Era cada Tambaqui assado na brasa... E um amigo meu, que é médico e me chamou para almoçar lá, assou um tambaqui que era deste tamanho (abre os braços), ficou mais de uma banda de tambaqui que sobrou.

 

[...]

 

Na fazenda desse meu amigo, o Chicó, a gente ia para a beira do açude pescar. Aí ele “Umbora pescar, Marilene, um peixe para gente almoçar”. Ficava ali, na beira do rio, aí pescava.

O poder de D. Marilene é fazer quem estiver por perto se sentir tão bem quanto ela própria se sente.
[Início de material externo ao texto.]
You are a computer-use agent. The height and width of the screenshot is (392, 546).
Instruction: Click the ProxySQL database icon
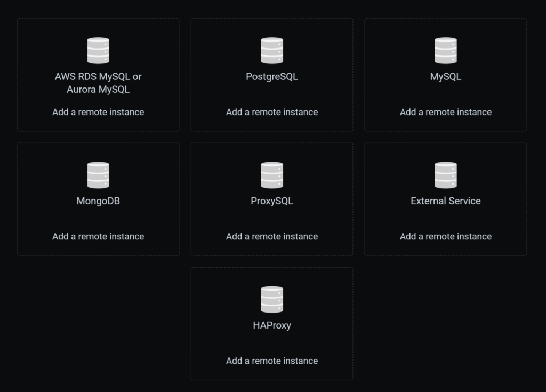pos(272,175)
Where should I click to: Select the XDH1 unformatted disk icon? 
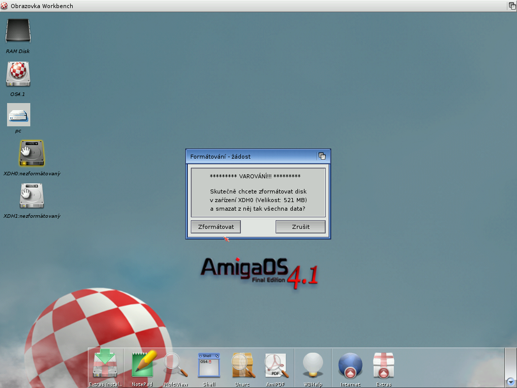[31, 196]
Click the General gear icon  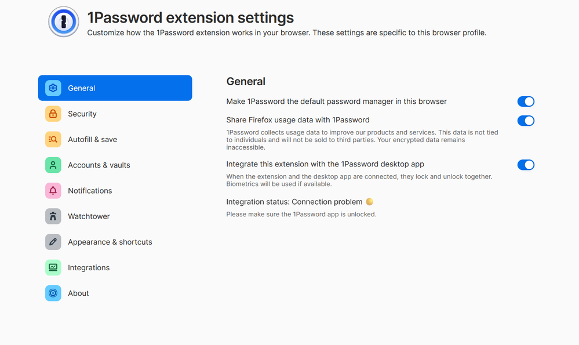click(53, 88)
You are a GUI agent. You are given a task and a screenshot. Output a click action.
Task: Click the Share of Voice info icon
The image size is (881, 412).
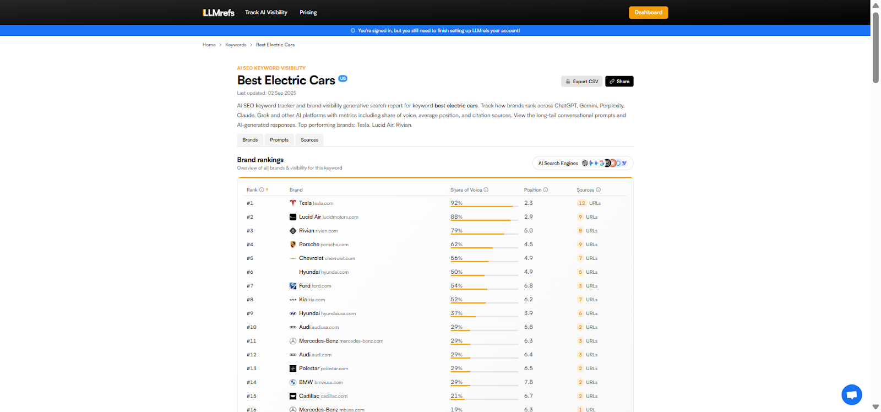tap(486, 190)
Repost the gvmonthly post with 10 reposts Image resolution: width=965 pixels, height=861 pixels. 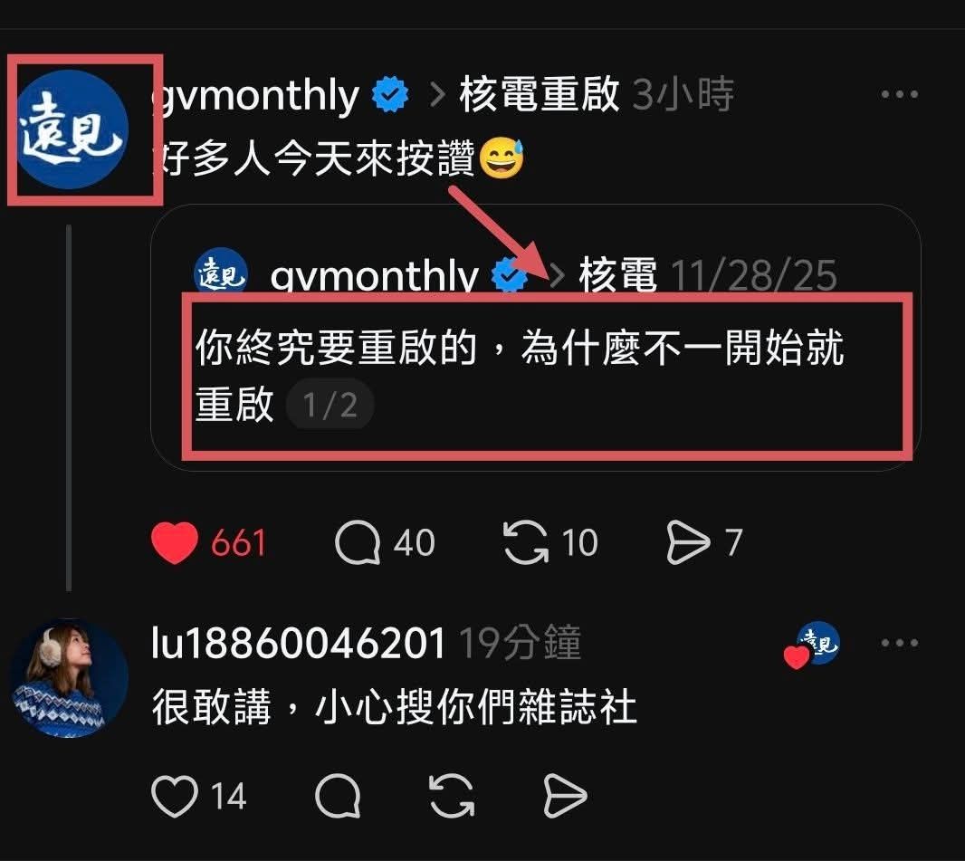(526, 542)
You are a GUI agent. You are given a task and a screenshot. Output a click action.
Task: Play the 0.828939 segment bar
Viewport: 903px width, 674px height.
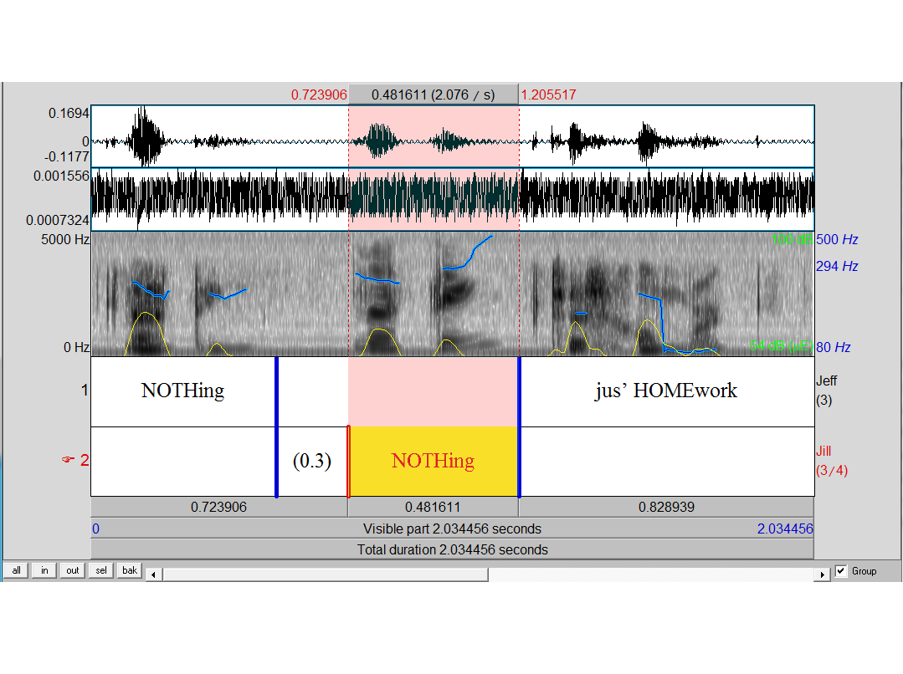pyautogui.click(x=666, y=507)
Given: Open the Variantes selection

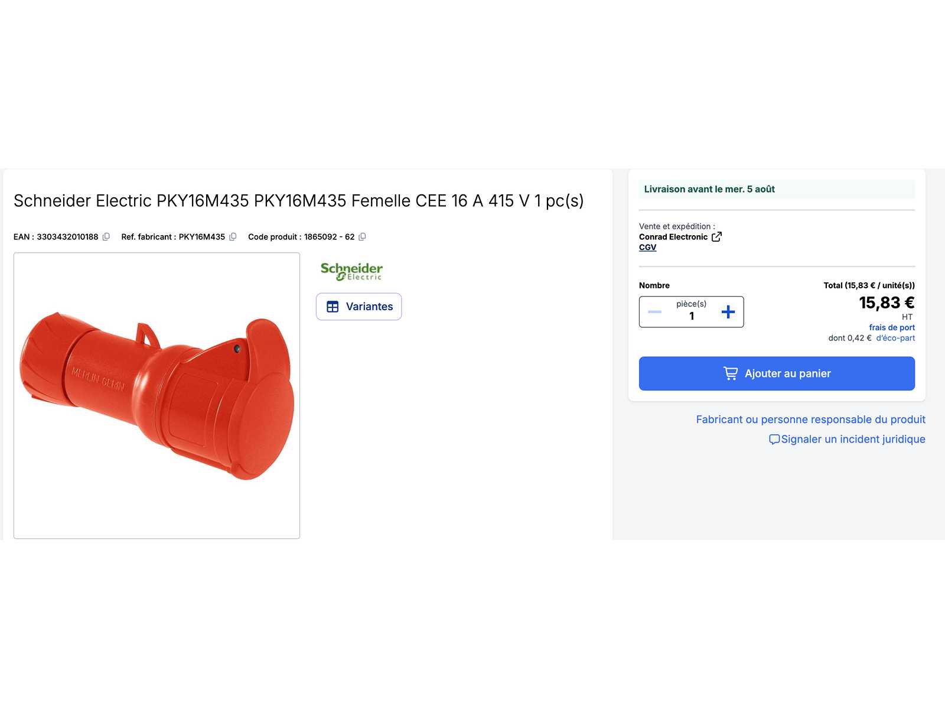Looking at the screenshot, I should click(359, 307).
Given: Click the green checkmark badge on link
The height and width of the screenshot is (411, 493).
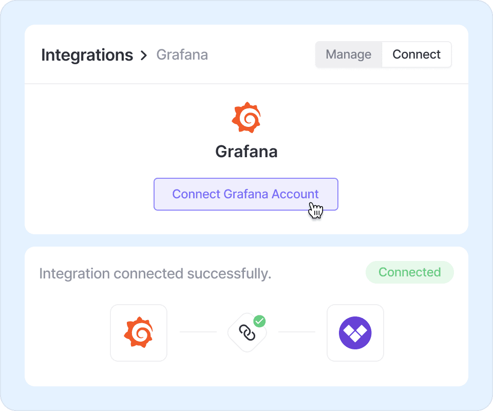Looking at the screenshot, I should click(260, 322).
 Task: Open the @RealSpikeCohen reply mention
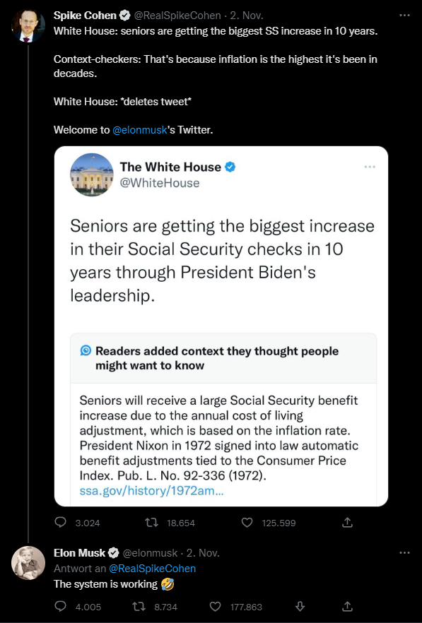pyautogui.click(x=153, y=569)
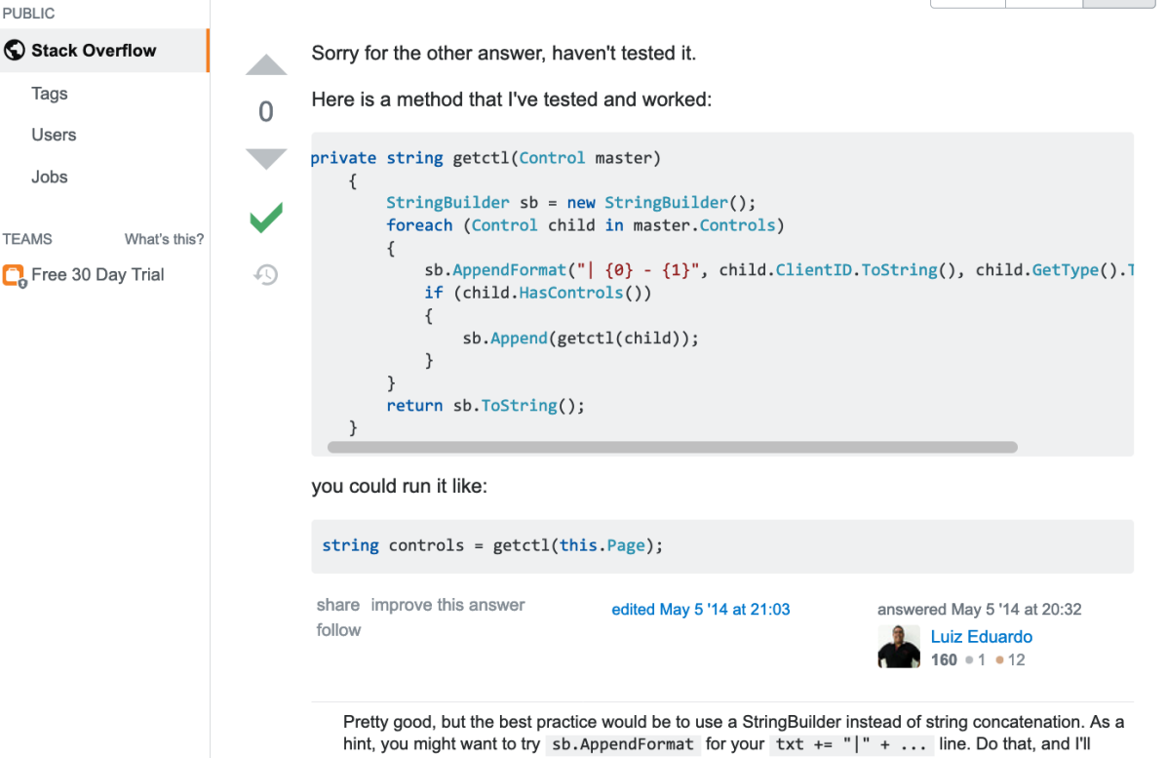This screenshot has width=1166, height=758.
Task: Click the vote count number 0
Action: [266, 112]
O Alzheimer poderia deixá-la triste, mas a felicidade, a extravagância e, acima de tudo, a motivação, ainda são evidentes em sua vida.

 

Marilene Ferreira de Oliveira, 2016, é feliz por tudo o que recebeu e proporcionou e satisfeita pelo que viveu.

Mas a senhora acha que curtiu muito na vida?

 

É. É bom, né? Pelo que eu vivi, graças a Deus, tô satisfeita. E todo dia eu agradeço a Deus. Eu digo assim: tenho o meu salário, tenho a minha casa para morar, tenho a minha filha, tô realizada, né? O pai dela morreu, mas eu fiquei aqui.

 

Nada melhor que isso. Convivo bem com as pessoas que eu gosto, que demonstram gostar de mim também. Isso que é importante.

 

Na medida do possível, tá tudo muito bem. A gente tem que aceitar tudo que Deus dá para gente, não querer nada além, nem se sacrificar para ir mais longe. Vai de acordo com o que Deus dá. Olho e vejo que estou na minha casa, não estou devendo nada, só tenho uma filha, tô satisfeita. Eu me sinto assim, realizada. E quando eu partir, se Deus quiser, a Mariana já tem onde morar e como viver.